Kultische Geheimbünde Der Germanen * Otto Höffler (1934)
Since this is not really a book review, I have put this in the “blog” section.
I had wanted to read this work for a long time. It is a standard work on the subject of Germanic secret men societies and heavily used by later writers. It is not impossible to get, but very expensive (even the 1993 reprint that I just found out that exists), so I eventually had my library get me a copy from another library. I got only the first part and I do not even know if there is one or two other parts and I had three weeks with too little time to work through this book (250 pages). The book starts with a massive and detailed amount of information about the “Wilde Heer” and the “Wilde Jacht”, refering to folklore, sagas, etc.
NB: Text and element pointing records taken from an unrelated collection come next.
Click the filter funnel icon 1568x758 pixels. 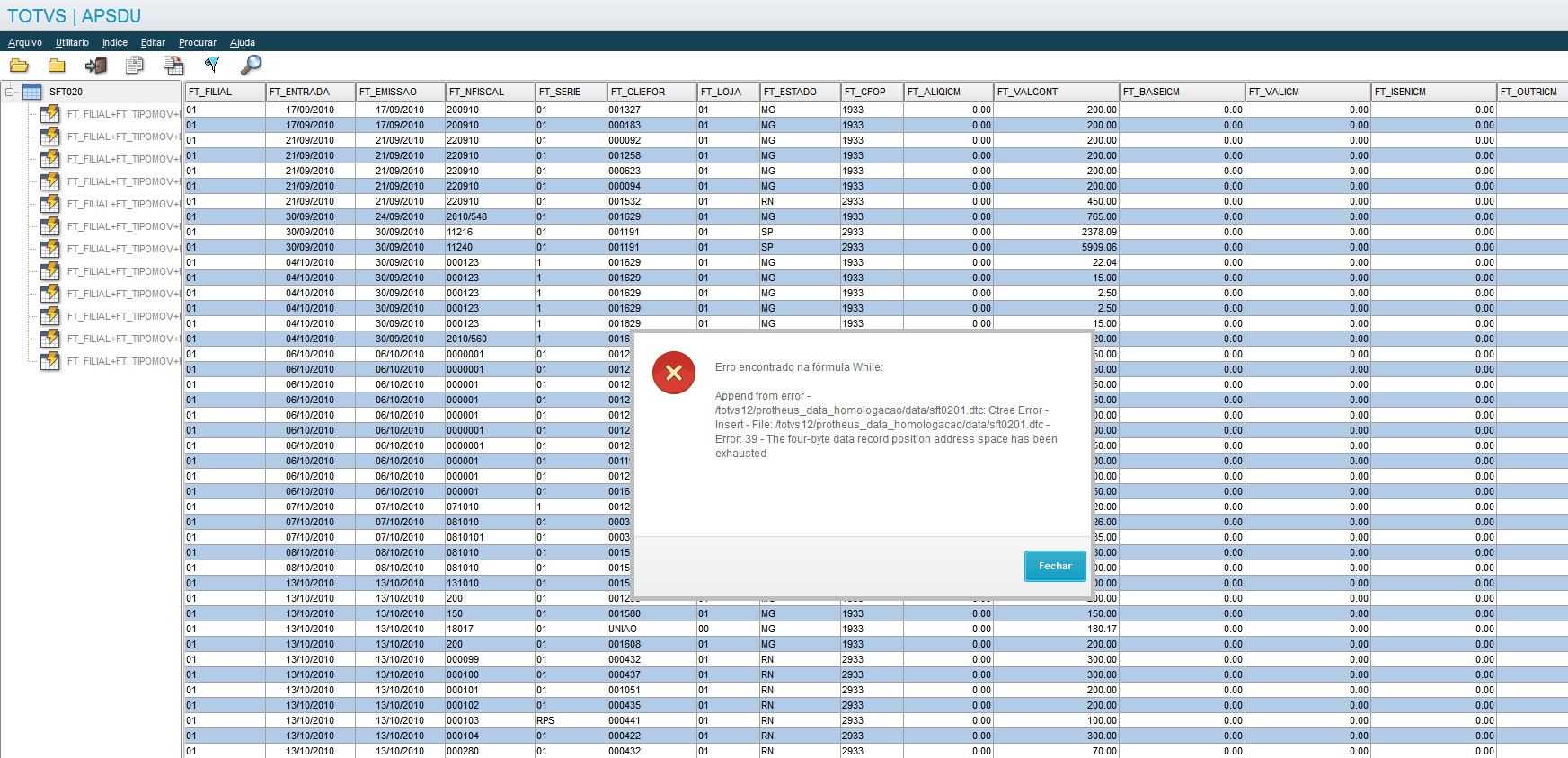coord(212,65)
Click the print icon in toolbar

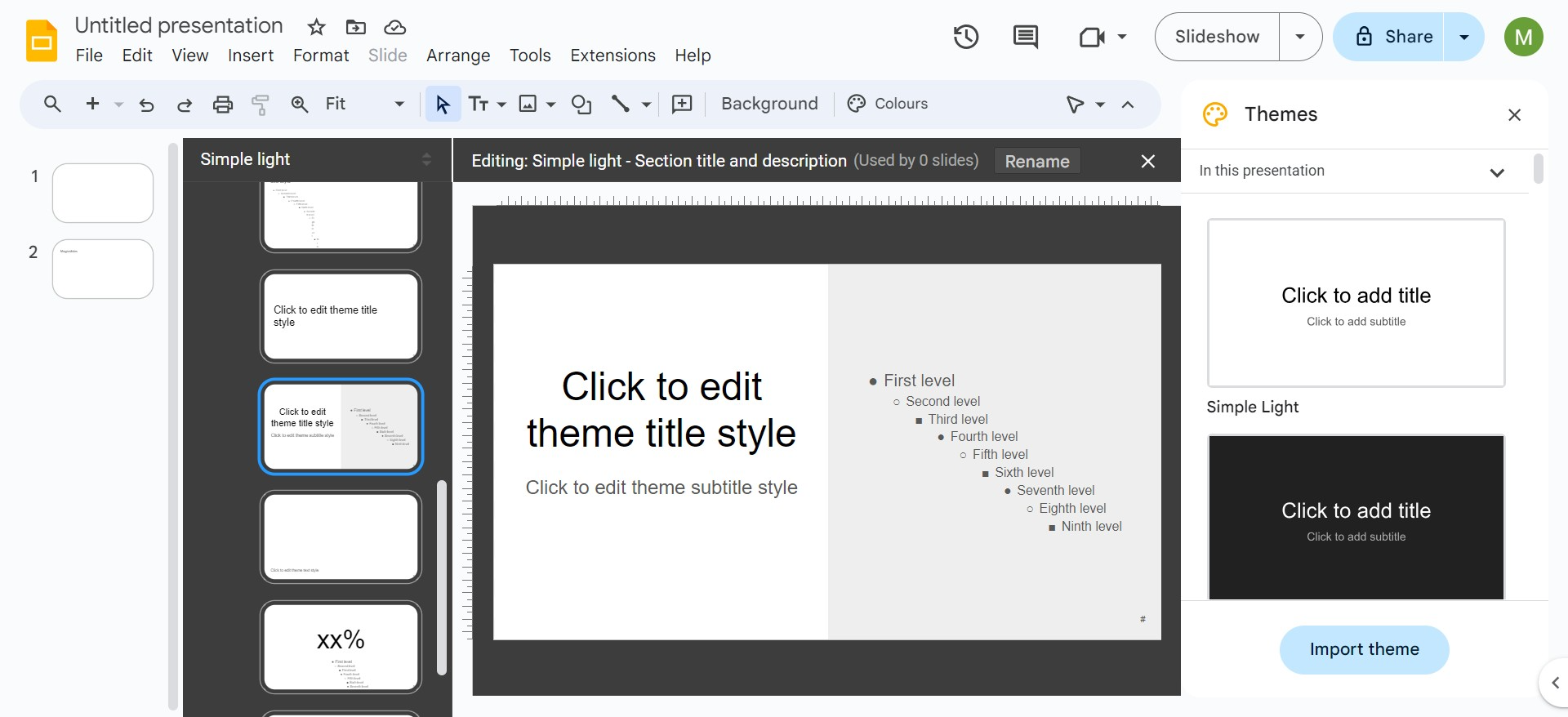tap(222, 104)
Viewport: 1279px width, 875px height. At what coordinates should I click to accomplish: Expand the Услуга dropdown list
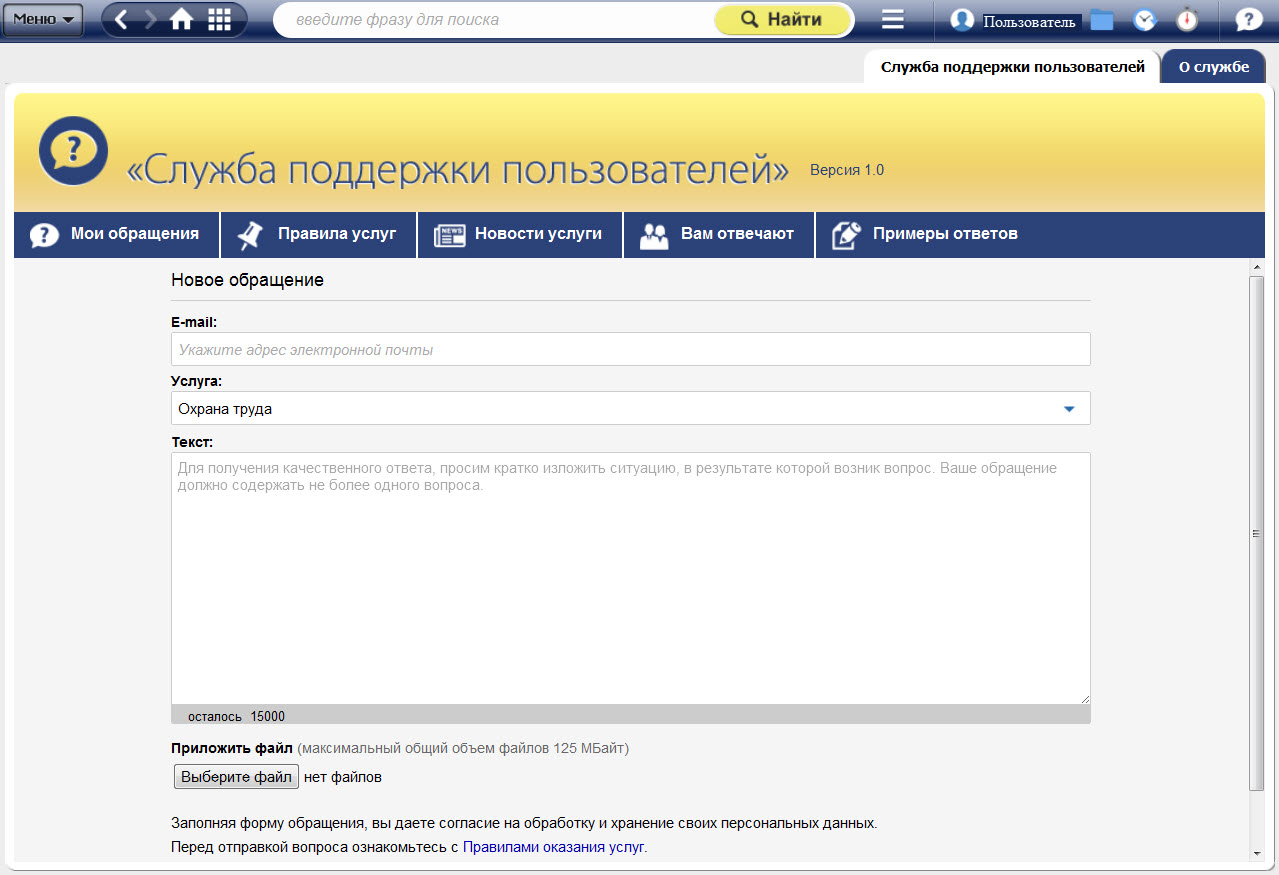click(x=1068, y=409)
All very interesting, but nothing I had not read before. Since only here and there there is a reference to the “Geheimbünde” (nowadays better known as “Männerbünde” even in the English-speaking world) and a lot about folklore, etc. I started to read faster and faster, since most information I already encountered elsewhere. Mind me, the book is a classic and perhaps the second part is the more interesting piece, but after having read the works of Farwerck, Kershaw (not yet finished), De Vries, etc. this book did not present me much novelties and perhaps it is a bit too much in collecting supportive information. Of course Höffler was (one of) the first to separate “rites de passage” from initiation rites, recognise youth-bonds and cultic bonds in names such as Einherjar or Harii, so this book is much of the basis of all that we know about the subject nowadays and a must-read if you are interested, but you need to have more time than I did.